--- Start GIVEN PASSAGE ---

The public will know that when the right hon. Gentleman’s Government left office, prisons were on the point of collapse. They can have confidence that this Government will fix the mess that his party left behind. We will ensure that prison places are always available for everyone who needs to be locked up to keep the public safe. We will expand the range of punishment outside prison and, crucially, we will ensure that those who enter the prison system can be helped to turn their back on crime. That is the best strategy for cutting crime, and one that his party never chose.
Yesterday, the Sentencing Council issued a letter correcting the Justice Secretary. It made it clear that the new sentencing guidelines were not the same as the draft guidance under the last Government and explained that her Department supported the new two-tier guidance—her representative was at the meeting—and it was approved on 24 January. Her officials were even given a walkthrough on 3 March—a dummy’s guide to two-tier justice. After I brought that to her attention last Wednesday, her team briefed the papers that she was “incandescent”. Was she incandescent at her officials or at her own failure to read her papers and do her job properly?
The shadow Lord Chancellor’s amnesia continues, because he clearly has not done his homework; he has forgotten that his Government were consulted extensively on this guidance. It also appears that he cannot read, because the letter states very clearly all the consultation that took place under his Government. It shows that they were consulted numerous times on the new guidance and welcomed it—I notice that he did not refer to that. He knows full well that the change he refers to is a minor change, because the reference to race, ethnicity and cultural backgrounds has been retained in the time his Government seeing it and the changes that occurred, so he cannot hide behind that. The last few days have therefore been an expert lesson from the right hon. Gentleman: he has taught us all how to throw the shadow Transport Secretary under a bus.

--- End GIVEN PASSAGE ---

CHALLENGE -> Please repeat the sentencing debate passage word for word, from "The shadow Lord" up to and including "under a bus.".

--- Start DATA LISTING ---

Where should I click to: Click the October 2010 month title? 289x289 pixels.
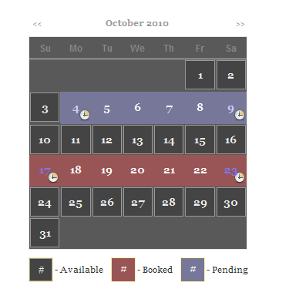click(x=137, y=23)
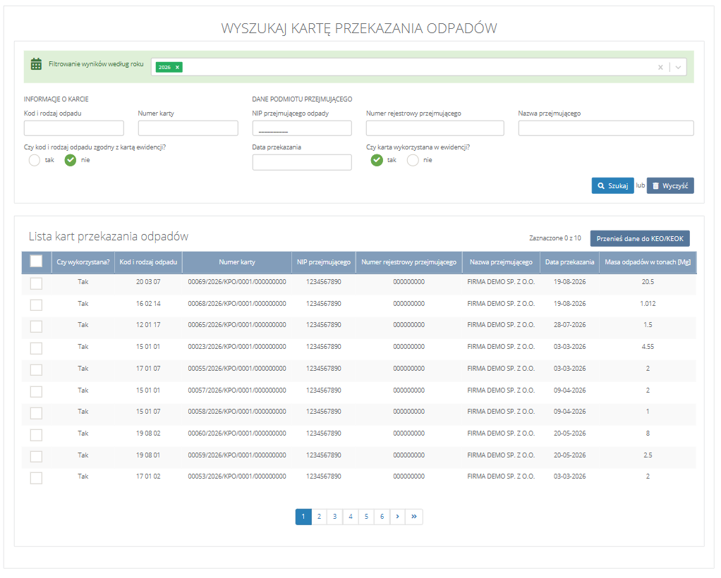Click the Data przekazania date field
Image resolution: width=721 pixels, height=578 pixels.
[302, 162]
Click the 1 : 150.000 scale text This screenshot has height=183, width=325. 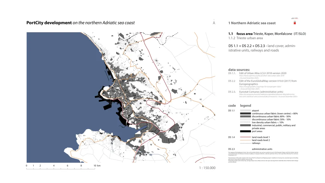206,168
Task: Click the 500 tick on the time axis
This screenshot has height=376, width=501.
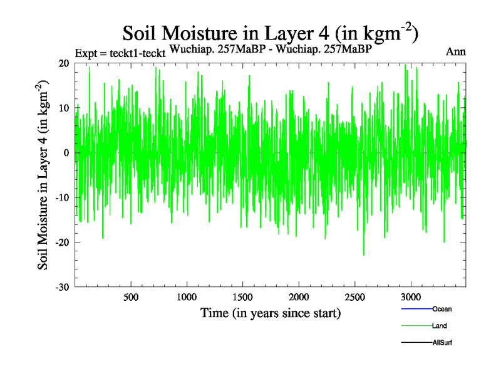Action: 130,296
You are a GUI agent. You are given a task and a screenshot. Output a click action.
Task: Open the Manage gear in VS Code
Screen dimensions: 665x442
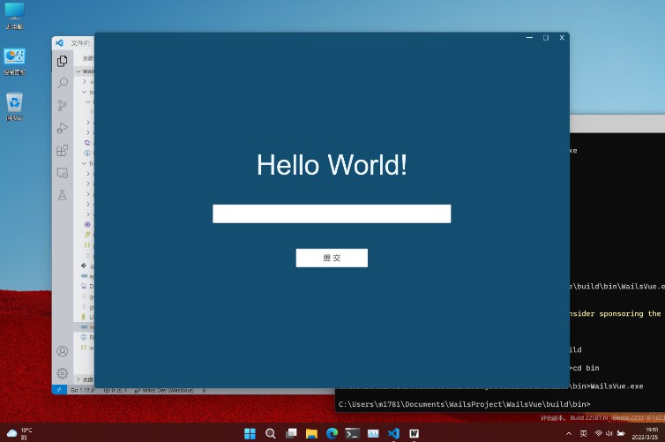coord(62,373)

--- End DATA LISTING ---

EXERCISE RESPONSE ->
The shadow Lord Chancellor’s amnesia continues, because he clearly has not done his homework; he has forgotten that his Government were consulted extensively on this guidance. It also appears that he cannot read, because the letter states very clearly all the consultation that took place under his Government. It shows that they were consulted numerous times on the new guidance and welcomed it—I notice that he did not refer to that. He knows full well that the change he refers to is a minor change, because the reference to race, ethnicity and cultural backgrounds has been retained in the time his Government seeing it and the changes that occurred, so he cannot hide behind that. The last few days have therefore been an expert lesson from the right hon. Gentleman: he has taught us all how to throw the shadow Transport Secretary under a bus.